4 yaşından beri, büyüdüğüm Ataköy’de hayvanların peşinde koştum, böcek koleksiyonu yaptım. 14 yaşında İstanbul’da kuş gözlemeye başladım. 18 yaşında bursla başladığım Harvard Üniversitesi’nde entomoloji ve ornitoloji koleksiyonlarında çalıştım. Lisans tezimi Uganda kuşları üzerine yapmaya karar verdim ve tek başıma 20 yaşında üç ay Uganda ormanlarında kaldım. Kendim tasarladığım ve 4 ayrı araştırma fonundan destek aldığım lisans tezi projem, 15 yaşından beri atıf yaptığım Prof. Paul Ehrlich’i etkiledi ve beni o sene öğrenci almayacak olmasına rağmen özel bursla Stanford’da doktoraya kabul etti. Doktoram esnasında, dünyanın en kapsamlı “Tropik Kuş Radyo Takip Projesi”ni gerçekleştirdim ve tüm dünya  kuş türlerini kapsayan en büyük kuş ekolojisi veri tabanını oluşturdum.

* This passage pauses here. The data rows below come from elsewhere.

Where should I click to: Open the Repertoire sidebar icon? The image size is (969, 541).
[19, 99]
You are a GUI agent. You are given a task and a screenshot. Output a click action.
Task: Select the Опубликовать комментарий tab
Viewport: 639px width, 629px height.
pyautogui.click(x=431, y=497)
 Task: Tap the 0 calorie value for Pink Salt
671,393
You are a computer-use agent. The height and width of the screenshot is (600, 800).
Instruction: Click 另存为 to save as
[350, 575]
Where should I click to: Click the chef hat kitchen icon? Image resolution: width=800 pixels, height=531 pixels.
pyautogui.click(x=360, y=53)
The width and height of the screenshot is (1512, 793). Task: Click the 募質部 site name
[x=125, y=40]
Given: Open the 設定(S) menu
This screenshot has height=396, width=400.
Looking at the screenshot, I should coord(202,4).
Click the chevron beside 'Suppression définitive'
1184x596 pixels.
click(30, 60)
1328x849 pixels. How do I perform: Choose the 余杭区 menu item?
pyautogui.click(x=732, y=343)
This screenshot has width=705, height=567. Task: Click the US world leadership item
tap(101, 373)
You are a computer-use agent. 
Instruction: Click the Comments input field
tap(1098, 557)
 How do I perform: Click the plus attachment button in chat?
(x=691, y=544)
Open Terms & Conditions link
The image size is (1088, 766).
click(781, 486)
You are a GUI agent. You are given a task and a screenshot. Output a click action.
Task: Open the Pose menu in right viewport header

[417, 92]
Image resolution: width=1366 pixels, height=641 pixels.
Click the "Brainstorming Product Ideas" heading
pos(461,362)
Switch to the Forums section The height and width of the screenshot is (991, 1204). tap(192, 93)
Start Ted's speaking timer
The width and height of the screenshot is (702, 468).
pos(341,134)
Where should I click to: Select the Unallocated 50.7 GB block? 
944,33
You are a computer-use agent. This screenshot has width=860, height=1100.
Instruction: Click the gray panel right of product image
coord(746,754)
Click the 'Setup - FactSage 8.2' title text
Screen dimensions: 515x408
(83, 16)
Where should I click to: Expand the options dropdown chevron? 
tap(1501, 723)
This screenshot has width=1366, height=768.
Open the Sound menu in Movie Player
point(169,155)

Bir röportajınızda Doğu Anadolu’da yürüttüğünüz kelebek araştırma gezisinin, sizin için bir dönüm noktası olduğunu belirtmişsiniz. Sizin için bu dönüm noktası neleri tetikledi, yaşamıyla ilgili neleri değiştirdi?
Doğu Anadolu bölgesinin araştırılmamış, el değmemiş olduğunu zaten biliyordum. 2001 yılında Harvard’daki hocamın ricasıyla yürüttüğüm kelebek araştırma gezisiyle bunu daha iyi anladım. Üç haftada yeni 8 kelebek türü keşfettik, birine benim ismim verildi.Ama kelebeklerin olması gereken yerlerin yarısında bitki örtüsü aşırı otlatmayla yok edilmişti. Belki bazı kelebek türleri keşfedilemeden yok olmuştu. Bu gezi, bana Doğu Anadolu’nun keşfedilmemiş doğal zenginliğinin ne kadar tehlikede olduğunu gösterdi ve uzun süreli olarak geri dönmeye karar verdim. Bu araştırma gezisinden sonra tekrar Doğu Anadolu’ya geldim ve bir araştırma gezisi daha yaptım. Ve gördüm ki Doğu Anadolu, basit önlemler ile var olan doğal zenginlik ve çeşitliliğini koruyacak nadir bir bölge. Bunun için 2005 yılında Doğu Anadolu’daki “ilk kuş halkalama çalışması”nı Kars’ta gerçekleştirdim ve 2006 yılında Doğu Anadolu’daki “ilk kuş halkalama istasyonu”nu Aras Nehri Kuş Cenneti’nde kurdum. 2007 yılında ise halen başkanlığını yürüttüğüm Kuzey Doğa Derneği’ni kurdum.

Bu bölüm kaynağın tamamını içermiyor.